== Excerpted data ==
================

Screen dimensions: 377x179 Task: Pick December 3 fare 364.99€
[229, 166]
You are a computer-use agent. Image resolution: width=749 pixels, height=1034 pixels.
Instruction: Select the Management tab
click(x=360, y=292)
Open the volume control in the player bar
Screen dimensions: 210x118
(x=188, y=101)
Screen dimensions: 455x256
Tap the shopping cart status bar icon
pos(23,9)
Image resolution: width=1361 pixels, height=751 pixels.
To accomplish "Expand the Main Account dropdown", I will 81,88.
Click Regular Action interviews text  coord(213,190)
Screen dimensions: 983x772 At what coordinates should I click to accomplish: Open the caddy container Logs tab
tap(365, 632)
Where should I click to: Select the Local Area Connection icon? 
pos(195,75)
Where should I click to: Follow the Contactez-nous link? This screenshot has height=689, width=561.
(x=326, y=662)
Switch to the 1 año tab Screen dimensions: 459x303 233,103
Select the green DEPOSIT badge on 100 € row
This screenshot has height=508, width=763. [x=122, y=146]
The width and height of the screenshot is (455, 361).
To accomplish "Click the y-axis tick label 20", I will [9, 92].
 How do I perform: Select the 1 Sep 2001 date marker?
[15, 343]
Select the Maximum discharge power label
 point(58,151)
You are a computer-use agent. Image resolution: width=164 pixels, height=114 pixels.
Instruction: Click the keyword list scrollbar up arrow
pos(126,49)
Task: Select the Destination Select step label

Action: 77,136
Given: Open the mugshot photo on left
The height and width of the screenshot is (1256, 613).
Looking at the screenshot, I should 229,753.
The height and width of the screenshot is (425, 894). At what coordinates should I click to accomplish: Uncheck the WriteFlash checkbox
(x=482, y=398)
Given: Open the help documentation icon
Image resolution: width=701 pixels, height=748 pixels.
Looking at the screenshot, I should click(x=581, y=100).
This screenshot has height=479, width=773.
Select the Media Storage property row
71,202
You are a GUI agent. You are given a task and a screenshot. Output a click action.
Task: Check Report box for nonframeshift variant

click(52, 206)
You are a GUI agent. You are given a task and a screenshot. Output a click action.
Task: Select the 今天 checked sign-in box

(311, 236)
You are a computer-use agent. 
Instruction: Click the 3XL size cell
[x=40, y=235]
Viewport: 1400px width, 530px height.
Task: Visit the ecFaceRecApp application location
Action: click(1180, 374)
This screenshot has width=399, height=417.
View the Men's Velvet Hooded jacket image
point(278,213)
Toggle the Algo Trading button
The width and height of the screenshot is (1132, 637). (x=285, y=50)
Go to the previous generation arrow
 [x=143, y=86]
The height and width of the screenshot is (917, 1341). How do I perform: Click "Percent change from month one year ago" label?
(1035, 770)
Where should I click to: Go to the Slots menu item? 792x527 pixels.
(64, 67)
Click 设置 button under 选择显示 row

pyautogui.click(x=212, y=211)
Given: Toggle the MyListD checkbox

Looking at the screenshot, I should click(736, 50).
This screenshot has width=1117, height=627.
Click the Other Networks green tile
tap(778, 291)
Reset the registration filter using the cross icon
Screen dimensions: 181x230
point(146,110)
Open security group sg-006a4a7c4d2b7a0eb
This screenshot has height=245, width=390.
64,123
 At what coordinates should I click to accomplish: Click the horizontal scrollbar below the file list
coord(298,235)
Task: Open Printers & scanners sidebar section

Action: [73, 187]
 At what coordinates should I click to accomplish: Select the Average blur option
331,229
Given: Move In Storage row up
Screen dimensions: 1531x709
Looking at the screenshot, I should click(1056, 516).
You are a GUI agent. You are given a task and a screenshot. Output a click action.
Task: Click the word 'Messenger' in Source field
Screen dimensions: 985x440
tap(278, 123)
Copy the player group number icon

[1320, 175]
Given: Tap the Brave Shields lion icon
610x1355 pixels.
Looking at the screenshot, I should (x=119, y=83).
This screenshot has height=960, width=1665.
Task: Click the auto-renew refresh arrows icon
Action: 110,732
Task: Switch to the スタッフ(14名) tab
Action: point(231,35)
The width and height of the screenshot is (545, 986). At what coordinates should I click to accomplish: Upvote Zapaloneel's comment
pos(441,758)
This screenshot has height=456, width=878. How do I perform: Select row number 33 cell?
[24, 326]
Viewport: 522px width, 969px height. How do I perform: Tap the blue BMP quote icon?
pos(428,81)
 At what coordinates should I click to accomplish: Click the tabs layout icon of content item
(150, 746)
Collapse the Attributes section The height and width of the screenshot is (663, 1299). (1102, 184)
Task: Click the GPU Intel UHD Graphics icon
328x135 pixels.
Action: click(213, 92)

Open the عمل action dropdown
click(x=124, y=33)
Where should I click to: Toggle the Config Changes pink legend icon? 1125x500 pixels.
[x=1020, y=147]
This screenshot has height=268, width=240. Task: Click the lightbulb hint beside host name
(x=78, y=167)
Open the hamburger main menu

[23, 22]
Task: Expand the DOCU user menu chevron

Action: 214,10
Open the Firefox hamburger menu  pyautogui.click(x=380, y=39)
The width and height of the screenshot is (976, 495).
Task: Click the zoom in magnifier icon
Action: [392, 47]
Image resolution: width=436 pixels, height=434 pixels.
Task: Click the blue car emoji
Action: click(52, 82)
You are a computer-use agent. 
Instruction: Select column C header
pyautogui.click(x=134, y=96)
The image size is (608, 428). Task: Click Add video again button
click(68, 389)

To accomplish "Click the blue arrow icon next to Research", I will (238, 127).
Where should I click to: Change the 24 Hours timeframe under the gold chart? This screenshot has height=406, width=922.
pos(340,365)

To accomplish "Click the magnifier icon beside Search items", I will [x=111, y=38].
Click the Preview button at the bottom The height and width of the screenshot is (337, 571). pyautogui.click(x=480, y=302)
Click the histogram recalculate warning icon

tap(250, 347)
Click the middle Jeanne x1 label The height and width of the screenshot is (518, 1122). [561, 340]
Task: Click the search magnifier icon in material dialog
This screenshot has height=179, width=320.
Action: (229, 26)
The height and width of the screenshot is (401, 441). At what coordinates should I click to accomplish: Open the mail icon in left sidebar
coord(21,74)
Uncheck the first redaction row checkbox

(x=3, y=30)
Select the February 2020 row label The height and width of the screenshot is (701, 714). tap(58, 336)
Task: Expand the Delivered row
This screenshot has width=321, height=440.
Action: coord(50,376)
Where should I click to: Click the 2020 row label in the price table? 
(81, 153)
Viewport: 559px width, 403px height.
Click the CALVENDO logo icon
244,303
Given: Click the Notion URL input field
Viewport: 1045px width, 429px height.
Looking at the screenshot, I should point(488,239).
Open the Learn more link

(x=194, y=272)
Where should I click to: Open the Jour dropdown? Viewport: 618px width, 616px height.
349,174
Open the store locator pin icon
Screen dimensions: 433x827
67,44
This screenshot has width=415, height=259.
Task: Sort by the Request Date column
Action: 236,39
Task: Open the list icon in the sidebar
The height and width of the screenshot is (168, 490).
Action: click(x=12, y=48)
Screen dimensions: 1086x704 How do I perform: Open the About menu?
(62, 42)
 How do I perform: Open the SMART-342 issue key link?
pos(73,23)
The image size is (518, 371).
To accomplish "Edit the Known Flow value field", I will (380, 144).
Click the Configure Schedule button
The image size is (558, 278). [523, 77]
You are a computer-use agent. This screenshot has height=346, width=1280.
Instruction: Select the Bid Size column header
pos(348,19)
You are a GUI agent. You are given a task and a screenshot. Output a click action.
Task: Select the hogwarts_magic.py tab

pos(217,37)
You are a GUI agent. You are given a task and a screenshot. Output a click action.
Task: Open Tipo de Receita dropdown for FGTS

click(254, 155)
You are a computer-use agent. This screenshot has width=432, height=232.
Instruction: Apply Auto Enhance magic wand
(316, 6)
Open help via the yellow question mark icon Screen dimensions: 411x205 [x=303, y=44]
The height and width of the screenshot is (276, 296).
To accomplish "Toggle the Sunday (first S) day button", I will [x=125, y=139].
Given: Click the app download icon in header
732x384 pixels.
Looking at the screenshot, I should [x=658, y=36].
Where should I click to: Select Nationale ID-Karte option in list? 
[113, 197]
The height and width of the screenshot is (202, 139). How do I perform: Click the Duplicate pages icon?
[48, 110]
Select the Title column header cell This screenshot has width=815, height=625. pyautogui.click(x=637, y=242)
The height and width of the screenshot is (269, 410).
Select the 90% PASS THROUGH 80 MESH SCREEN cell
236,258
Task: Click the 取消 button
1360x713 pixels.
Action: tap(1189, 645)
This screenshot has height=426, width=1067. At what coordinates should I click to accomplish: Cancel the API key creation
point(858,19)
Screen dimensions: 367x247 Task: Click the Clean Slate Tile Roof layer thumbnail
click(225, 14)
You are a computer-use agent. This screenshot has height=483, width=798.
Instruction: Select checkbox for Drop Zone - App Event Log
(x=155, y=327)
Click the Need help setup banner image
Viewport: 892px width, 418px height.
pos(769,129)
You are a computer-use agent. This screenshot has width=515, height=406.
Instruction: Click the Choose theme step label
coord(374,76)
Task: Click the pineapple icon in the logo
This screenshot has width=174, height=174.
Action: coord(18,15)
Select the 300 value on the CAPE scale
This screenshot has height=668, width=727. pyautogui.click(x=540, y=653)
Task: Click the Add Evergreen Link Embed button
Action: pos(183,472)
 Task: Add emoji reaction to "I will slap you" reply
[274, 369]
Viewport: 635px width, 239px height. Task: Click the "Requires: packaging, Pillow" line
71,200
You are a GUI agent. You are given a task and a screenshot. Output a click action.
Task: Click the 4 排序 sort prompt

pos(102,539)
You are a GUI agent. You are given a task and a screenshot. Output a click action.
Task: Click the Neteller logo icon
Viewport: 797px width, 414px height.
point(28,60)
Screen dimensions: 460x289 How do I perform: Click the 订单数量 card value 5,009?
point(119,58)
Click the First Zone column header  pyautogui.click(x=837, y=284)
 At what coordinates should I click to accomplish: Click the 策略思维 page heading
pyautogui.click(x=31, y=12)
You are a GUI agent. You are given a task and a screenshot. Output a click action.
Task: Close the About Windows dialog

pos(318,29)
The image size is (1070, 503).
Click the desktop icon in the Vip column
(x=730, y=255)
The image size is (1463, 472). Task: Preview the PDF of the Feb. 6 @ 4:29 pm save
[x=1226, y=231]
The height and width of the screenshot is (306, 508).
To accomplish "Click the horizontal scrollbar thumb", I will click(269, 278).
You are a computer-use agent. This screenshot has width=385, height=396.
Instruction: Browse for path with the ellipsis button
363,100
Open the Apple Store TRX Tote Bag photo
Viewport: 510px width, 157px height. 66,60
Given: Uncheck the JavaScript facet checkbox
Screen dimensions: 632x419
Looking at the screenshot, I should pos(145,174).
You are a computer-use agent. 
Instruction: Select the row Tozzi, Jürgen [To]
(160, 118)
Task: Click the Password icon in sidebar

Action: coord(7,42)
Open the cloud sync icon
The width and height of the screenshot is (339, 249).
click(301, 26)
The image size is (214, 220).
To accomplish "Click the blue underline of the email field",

================

== What is being asked ==
From the listing above, repeat exactly the lines starting at the line that includes "Task: Click the 取消 button" and ending at the line that includes "has height=483, width=798.", with nothing outside that span.

== Exercise solution ==
Task: Click the 取消 button
1360x713 pixels.
Action: tap(1189, 645)
This screenshot has height=426, width=1067. At what coordinates should I click to accomplish: Cancel the API key creation
point(858,19)
Screen dimensions: 367x247 Task: Click the Clean Slate Tile Roof layer thumbnail
click(225, 14)
You are a computer-use agent. This screenshot has height=483, width=798.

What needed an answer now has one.